● **Provided text**
--- Begin ---

Published on

OpenTelemetry Full Setup — Vendor-Neutral Observability for Node.js

Authors

Introduction

OpenTelemetry (OTel) is a vendor-neutral instrumentation standard. It auto-instruments popular libraries (Express, Postgres, Redis), captures custom spans, emits metrics, and pipelines data through the Collector before export. This post covers setup, semantic conventions, trace context propagation, and sampling strategies.

OTel SDK Auto-Instrumentation Setup

OpenTelemetry provides auto-instrumentation packages that hook into popular libraries without code changes. Initialize OTel before importing your app.

// tracing.ts - Initialize OTel
import { NodeSDK } from '@opentelemetry/auto-instrumentations-node';
import { getNodeAutoInstrumentations } from '@opentelemetry/auto-instrumentations-node';
import { ConsoleSpanExporter, SimpleSpanProcessor } from '@opentelemetry/sdk-trace-node';
import { Resource } from '@opentelemetry/resources';
import { SemanticResourceAttributes } from '@opentelemetry/semantic-conventions';

// Create resource describing your service
const resource = Resource.default().merge(
  new Resource({
    [SemanticResourceAttributes.SERVICE_NAME]: 'my-api',
    [SemanticResourceAttributes.SERVICE_VERSION]: '1.0.0',
    environment: process.env.NODE_ENV || 'development',
  })
);

// Initialize SDK with auto-instrumentation
const sdk = new NodeSDK({
  resource,
  instrumentations: [getNodeAutoInstrumentations()],
  traceExporter: new ConsoleSpanExporter(), // Replace with OTel Collector
});

sdk.start();

// Graceful shutdown
process.on('SIGTERM', async () => {
  await sdk.shutdown();
  process.exit(0);
});

export { sdk };

This setup auto-instruments:

  • HTTP/gRPC servers (Express, Fastify, etc.)
  • Database drivers (Postgres, MySQL, MongoDB)
  • HTTP clients (fetch, axios, undici)
  • Redis, Memcached, AWS SDKs
  • Message queues (Kafka, SQS, RabbitMQ)

No changes to your application code needed.

Custom Spans with Semantic Conventions

Auto-instrumentation handles standard flows. For business logic, create custom spans with semantic attributes.

// services/order-service.ts - Custom spans
import { trace, context, SpanStatusCode } from '@opentelemetry/api';

const tracer = trace.getTracer('order-service');

export class OrderService {
  async createOrder(input: OrderInput): Promise<Order> {
    // Create named span
    return tracer.startActiveSpan('createOrder', async (span) => {
      try {
        // Set semantic attributes
        span.setAttributes({
          'order.user_id': input.userId,
          'order.total_amount': input.totalAmount,
          'order.item_count': input.items.length,
          'db.system': 'postgresql',
        });

        // Child span for validation
        const order = await tracer.startActiveSpan('validateOrder', (validationSpan) => {
          validationSpan.addEvent('order_validation_started');
          return validateOrder(input);
        });

        // Child span for database write
        const savedOrder = await tracer.startActiveSpan('saveOrder', async (dbSpan) => {
          dbSpan.setAttributes({
            'db.operation': 'insert',
            'db.table': 'orders',
          });
          return saveToDatabase(order);
        });

        span.setStatus({ code: SpanStatusCode.OK });
        return savedOrder;
      } catch (err) {
        span.setStatus({
          code: SpanStatusCode.ERROR,
          message: (err as Error).message,
        });
        span.recordException(err as Error);
        throw err;
      }
    });
  }
}

async function validateOrder(input: OrderInput): Promise<Order> {
  // Validation logic
  return {} as Order;
}

async function saveToDatabase(order: Order): Promise<Order> {
  // Database logic
  return order;
}

interface OrderInput {
  userId: string;
  totalAmount: number;
  items: Array<{ productId: string; quantity: number }>;
}

interface Order extends OrderInput {
  id: string;
  createdAt: Date;
}

Trace Context Propagation via HTTP Headers

Traces span multiple services. Propagate trace context via HTTP headers so downstream services link to the parent trace.

--- End ---

● **Material**
--- Begin ---

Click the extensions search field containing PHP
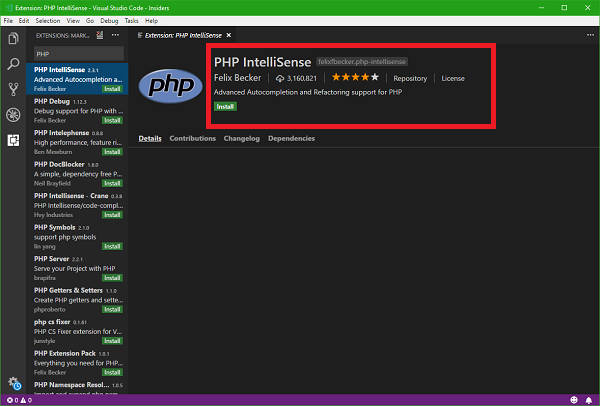Viewport: 600px width, 406px height. (78, 54)
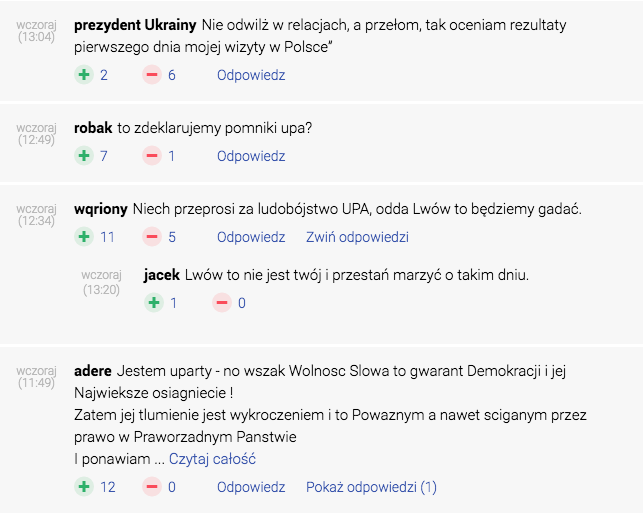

--- End ---

● **Problems to solve**
(1) In the OpenTelemetry post, which attributes does the createOrder code set on the main span with span.setAttributes?
(2) According to the OpenTelemetry post, why should trace context be passed along in HTTP headers?
(3) Rewrite the OpenTelemetry post from "No changes to" up to and including "with semantic attributes.", replacing "business logic" with "domain logic".
The listing above was taken from a different source than the text.

● **Solutions to the tasks**
(1) order.user_id, order.total_amount, order.item_count, db.system

(2) Traces run across more than one service. Passing the trace context in HTTP headers lets downstream services link to the parent trace.

(3)
No changes to your application code needed.

Custom Spans with Semantic Conventions

Auto-instrumentation handles standard flows. For domain logic, create custom spans with semantic attributes.